== Segment start ==

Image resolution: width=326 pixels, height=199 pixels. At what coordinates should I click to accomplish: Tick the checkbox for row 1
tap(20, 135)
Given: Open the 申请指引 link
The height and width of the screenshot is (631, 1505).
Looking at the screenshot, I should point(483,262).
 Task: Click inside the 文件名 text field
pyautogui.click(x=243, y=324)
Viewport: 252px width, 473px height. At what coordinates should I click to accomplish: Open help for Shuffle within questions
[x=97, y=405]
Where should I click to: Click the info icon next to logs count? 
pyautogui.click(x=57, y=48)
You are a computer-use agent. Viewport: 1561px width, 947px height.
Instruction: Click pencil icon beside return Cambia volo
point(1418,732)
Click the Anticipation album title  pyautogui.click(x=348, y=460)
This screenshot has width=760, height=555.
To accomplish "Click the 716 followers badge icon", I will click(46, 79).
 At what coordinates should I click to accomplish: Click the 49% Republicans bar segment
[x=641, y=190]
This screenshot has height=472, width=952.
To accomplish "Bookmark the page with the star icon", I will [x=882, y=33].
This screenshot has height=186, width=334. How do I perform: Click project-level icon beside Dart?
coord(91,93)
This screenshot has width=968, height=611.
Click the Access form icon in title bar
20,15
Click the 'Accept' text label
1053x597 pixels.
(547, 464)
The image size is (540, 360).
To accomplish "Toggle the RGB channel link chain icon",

== Segment end ==

* WHAT YOU WILL DO
Copy out, from the records above, every line that holds the string "link".

* RESPONSE AREA
Given: Open the 申请指引 link
To accomplish "Toggle the RGB channel link chain icon",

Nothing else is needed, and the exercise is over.